En industrie, comme ailleurs, la liberté demande l’égalité. Voulez-vous établir son règne, préparez-le par des mesures d’ensemble, lentes et graduées sans aucun doute, mais régulières et générales. La raison ne dit-elle pas, d’ailleurs, que si l’on veut affranchir successivement tous les genres de produits, c’est par les matières premières et les agens du travail qu’il faudra commencer ? Si la liberté doit être un jour la loi commune en France, et c’est à cette condition seulement qu’elle sera bonne, il est nécessaire, pour éviter les catastrophes, que toutes choses soient, autant que possible, ordonnées d’avance comme elle les ordonnerait elle-même. C’est pourquoi l’on doit s’appliquer à soutenir les industries qui réunissent, comme celle du lin, toutes les conditions naturelles de puissance et de durée, en abandonnant peu à peu celles qui n’ont pas de racines dans le pays.


Ch. Coquelin.
  1. Voyez la livraison du 1er juillet.
  2. On remarquera que ces totaux comprennent, outre l’importation anglaise et belge, celle de tous les autres pays que nous n’avons pas cru devoir mentionner.
  3. L’importation des toiles anglaises en 1838 est évaluée à 550,000 kil.
  4. Voir les documens annexés à l’enquête.
  5. Terme du pays qui s’emploie pour désigner un brin de fil.
  6. Dictionnaire du Commerce et des Marchandises, article Lille, par M. Hautrive (de Lille).
  7. M. André Koechlin, d’Alsace, qui entreprend aussi la construction des machines, a adopté le système à chaînes.
  8. Les modèles commandés par M. Decoster à la fin de 1836 n’arrivèrent à leur destination qu’à la fin de 1838.
  9. Enquête de 1838 ; séance du 26 juin. — Interrogatoire de M. Decoster :

    « D. Ainsi, il n’y aurait, entre vos prix et ceux des mécaniciens anglais, qu’une différence de 20 pour 100 au plus ? — R. Pour le moment, mes prix dépassent de plus de 20 pour 100 ceux des Anglais, parce qu’il faut encore que je fasse venir certains petits articles de préparation, que le défaut de place m’empêche de confectionner, et à cause de la complication du mouvement que j’adopte dans mes préparations. Il faut, en outre, les monter, faire des frais de déplacement, et perdre du temps pour mettre en activité les machines sortant de mes ateliers. Mais, lorsque j’aurai formé quelques sujets capables au courant de cette besogne, et que je n’aurai plus, comme les constructeurs anglais, qu’à soigner la construction, je réduirai la différence excédant 20 pour 100 à zéro. Je le pourrai, quoique en France la fonte, le fer, l’acier, le charbon, soient plus chers, parce que mes ateliers seront montés, pour ce genre de fabrication, d’une manière plus spéciale que ceux qui existent en Angleterre même. Ce que je promets, je ne l’ajourne pas beaucoup : c’est dans cinq mois que je serai à même de le réaliser. »

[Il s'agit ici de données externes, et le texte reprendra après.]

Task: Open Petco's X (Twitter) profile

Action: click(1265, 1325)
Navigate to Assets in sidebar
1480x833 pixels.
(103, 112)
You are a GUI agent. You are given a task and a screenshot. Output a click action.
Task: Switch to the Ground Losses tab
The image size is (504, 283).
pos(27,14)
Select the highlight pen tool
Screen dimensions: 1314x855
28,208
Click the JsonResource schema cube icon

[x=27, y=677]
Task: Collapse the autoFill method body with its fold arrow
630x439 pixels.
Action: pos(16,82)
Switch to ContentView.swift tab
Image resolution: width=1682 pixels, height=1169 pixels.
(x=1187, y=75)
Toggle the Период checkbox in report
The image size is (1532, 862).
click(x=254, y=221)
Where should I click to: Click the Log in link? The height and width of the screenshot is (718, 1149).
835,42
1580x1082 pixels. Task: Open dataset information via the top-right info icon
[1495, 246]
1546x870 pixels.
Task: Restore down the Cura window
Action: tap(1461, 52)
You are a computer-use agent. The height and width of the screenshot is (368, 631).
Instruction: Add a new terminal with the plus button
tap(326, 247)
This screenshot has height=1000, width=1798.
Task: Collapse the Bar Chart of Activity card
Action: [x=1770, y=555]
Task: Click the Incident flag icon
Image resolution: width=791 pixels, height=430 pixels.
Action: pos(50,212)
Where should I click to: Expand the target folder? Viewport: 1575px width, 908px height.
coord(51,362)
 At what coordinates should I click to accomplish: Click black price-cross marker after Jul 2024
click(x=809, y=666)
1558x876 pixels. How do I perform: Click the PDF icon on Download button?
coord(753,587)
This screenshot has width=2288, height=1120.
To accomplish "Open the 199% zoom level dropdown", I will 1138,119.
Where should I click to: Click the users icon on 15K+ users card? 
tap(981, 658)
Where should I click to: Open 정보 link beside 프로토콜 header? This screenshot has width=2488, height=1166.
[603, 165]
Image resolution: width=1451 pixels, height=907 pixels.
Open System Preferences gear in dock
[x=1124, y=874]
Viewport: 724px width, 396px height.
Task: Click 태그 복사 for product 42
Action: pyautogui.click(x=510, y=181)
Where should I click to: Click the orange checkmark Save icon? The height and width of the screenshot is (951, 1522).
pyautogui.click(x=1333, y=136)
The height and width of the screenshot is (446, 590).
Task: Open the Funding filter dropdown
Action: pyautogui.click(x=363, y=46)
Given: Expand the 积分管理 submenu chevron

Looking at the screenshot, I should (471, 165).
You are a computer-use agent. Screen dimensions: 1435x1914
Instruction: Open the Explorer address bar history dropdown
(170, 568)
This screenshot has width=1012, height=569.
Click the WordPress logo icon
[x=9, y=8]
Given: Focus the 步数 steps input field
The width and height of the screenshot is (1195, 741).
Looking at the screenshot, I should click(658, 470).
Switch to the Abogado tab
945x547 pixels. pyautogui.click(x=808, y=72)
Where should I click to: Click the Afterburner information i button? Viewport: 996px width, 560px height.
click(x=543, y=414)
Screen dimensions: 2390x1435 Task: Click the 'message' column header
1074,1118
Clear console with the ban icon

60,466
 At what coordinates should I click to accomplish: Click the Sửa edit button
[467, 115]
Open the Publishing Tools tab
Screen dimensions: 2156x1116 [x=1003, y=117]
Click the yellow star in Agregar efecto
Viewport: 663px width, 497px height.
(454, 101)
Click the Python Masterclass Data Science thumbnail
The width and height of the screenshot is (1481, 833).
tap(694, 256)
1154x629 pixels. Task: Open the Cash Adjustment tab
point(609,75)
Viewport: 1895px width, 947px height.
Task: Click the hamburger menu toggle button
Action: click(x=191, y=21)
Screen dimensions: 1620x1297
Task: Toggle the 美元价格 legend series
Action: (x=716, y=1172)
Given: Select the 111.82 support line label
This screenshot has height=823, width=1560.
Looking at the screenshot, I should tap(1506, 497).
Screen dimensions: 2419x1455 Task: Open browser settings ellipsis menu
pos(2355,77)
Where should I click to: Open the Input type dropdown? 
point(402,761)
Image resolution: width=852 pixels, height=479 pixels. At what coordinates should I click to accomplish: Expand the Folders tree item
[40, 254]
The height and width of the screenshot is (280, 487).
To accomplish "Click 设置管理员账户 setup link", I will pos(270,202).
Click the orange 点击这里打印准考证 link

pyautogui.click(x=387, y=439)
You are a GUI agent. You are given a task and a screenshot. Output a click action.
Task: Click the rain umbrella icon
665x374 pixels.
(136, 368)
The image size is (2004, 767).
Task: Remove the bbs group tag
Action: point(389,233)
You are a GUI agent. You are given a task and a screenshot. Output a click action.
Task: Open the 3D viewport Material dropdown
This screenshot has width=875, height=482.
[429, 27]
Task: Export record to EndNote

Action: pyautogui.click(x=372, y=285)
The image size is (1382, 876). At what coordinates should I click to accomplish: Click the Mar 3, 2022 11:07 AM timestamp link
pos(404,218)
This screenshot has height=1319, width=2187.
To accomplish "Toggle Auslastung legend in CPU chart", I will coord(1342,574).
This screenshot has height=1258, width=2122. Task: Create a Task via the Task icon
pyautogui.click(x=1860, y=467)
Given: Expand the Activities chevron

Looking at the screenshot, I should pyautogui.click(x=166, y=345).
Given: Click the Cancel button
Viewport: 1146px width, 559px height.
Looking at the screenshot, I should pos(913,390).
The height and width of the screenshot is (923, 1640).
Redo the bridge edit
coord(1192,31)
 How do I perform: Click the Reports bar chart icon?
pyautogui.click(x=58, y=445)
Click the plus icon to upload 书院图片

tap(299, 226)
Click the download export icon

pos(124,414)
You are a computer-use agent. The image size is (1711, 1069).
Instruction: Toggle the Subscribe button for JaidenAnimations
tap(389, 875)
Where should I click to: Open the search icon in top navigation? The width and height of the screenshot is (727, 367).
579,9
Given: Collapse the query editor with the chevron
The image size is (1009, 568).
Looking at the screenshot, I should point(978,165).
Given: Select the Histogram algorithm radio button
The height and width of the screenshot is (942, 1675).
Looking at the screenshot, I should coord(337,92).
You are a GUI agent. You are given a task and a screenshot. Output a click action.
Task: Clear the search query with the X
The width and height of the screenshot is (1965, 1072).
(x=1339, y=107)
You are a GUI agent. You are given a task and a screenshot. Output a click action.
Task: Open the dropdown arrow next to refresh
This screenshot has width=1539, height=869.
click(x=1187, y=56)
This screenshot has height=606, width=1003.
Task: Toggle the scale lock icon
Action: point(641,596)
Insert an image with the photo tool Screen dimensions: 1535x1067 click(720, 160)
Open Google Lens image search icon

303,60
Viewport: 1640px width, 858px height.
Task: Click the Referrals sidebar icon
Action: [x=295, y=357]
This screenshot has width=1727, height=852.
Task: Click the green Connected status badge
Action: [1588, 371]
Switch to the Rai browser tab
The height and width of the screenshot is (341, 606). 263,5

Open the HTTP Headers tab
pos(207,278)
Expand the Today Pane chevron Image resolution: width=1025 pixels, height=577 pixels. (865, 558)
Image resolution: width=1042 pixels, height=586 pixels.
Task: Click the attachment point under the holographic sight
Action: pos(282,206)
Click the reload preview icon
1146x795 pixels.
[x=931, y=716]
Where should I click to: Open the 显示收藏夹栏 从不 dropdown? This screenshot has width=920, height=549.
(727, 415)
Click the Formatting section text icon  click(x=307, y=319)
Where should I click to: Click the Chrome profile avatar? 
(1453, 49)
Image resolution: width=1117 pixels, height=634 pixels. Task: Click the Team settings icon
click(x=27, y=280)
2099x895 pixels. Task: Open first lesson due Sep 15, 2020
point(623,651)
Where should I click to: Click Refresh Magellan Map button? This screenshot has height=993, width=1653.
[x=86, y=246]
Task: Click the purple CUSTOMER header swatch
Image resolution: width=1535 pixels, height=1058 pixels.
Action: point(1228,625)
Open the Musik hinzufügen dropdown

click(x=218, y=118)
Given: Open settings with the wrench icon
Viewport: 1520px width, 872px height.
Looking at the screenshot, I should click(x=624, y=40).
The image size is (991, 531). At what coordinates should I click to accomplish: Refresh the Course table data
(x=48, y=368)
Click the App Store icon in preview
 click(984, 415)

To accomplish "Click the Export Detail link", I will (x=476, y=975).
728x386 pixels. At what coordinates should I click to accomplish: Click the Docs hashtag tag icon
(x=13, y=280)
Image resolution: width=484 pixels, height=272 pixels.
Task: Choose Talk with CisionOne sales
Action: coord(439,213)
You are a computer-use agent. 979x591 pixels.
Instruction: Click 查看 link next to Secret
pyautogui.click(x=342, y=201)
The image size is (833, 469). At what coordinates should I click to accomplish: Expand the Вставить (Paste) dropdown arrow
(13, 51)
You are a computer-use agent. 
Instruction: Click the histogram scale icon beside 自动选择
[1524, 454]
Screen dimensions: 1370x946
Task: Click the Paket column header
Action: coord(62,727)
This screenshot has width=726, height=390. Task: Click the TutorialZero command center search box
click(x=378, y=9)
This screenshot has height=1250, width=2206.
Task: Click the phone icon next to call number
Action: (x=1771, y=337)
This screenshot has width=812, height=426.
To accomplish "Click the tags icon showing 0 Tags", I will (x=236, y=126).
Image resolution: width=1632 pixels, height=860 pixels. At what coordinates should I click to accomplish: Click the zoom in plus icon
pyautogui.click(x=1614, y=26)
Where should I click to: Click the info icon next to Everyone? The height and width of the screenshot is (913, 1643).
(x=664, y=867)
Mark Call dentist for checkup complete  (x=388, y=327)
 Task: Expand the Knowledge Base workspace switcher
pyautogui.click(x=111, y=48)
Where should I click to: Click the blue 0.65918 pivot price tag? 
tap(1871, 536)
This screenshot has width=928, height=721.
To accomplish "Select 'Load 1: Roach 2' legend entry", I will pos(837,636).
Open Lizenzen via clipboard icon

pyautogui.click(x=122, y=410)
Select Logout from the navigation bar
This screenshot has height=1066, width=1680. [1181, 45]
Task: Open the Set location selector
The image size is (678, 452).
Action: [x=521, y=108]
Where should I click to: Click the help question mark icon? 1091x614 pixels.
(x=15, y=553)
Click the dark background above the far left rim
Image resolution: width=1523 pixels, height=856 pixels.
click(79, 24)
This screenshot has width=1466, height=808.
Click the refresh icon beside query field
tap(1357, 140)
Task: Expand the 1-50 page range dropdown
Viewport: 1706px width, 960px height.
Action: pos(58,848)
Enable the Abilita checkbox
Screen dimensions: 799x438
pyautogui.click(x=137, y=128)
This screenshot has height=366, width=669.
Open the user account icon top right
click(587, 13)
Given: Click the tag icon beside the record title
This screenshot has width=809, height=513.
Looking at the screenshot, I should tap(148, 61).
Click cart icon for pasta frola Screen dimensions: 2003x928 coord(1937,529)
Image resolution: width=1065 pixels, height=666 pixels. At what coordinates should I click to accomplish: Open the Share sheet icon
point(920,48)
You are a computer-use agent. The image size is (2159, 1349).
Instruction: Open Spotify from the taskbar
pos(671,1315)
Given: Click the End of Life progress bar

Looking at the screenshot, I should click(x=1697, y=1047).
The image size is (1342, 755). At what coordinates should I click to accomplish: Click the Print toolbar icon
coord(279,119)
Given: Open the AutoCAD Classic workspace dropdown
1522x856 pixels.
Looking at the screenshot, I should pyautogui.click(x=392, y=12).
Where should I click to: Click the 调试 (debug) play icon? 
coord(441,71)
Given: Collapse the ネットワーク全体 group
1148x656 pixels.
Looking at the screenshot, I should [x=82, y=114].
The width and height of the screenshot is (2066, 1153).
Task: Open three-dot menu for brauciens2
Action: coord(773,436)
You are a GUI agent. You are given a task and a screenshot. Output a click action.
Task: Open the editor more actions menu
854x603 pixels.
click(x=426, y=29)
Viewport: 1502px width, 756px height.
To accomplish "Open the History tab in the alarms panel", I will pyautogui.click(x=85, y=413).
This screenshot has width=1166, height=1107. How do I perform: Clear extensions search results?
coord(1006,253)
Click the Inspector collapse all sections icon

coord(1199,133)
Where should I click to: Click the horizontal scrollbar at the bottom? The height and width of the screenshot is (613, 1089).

    Et en effet, cinq mois après, c’est-à-dire à l’ouverture de l’établissement de la rue Stanislas, ces promesses étaient largement réalisées ; mais M. Decoster n’avait pas dit qu’il emploierait à cet effet des moyens supérieurs, qui ne sont pas à la portée de tous.

  10. M. John Marshall, qui tient aujourd’hui le premier rang parmi les filateurs de Leeds, est le fils et le successeur de celui dont nous parlons.
  11. La différence est moindre chez M. Decoster, comme on l’a vu ; mais c’est un résultat anormal, dû aux travaux particuliers de cet habile mécanicien, et qu’il ne faut pas généraliser. Nous avons sous les yeux les prix courans publiés par MM. Schlumberger et Debergue ; ils marquent une différence beaucoup plus forte. Il est vrai que ces constructeurs n’ont encore livré de machines à aucun établissement ; mais, par cela même, ils ont dû établir leurs prix par la comparaison générale des frais.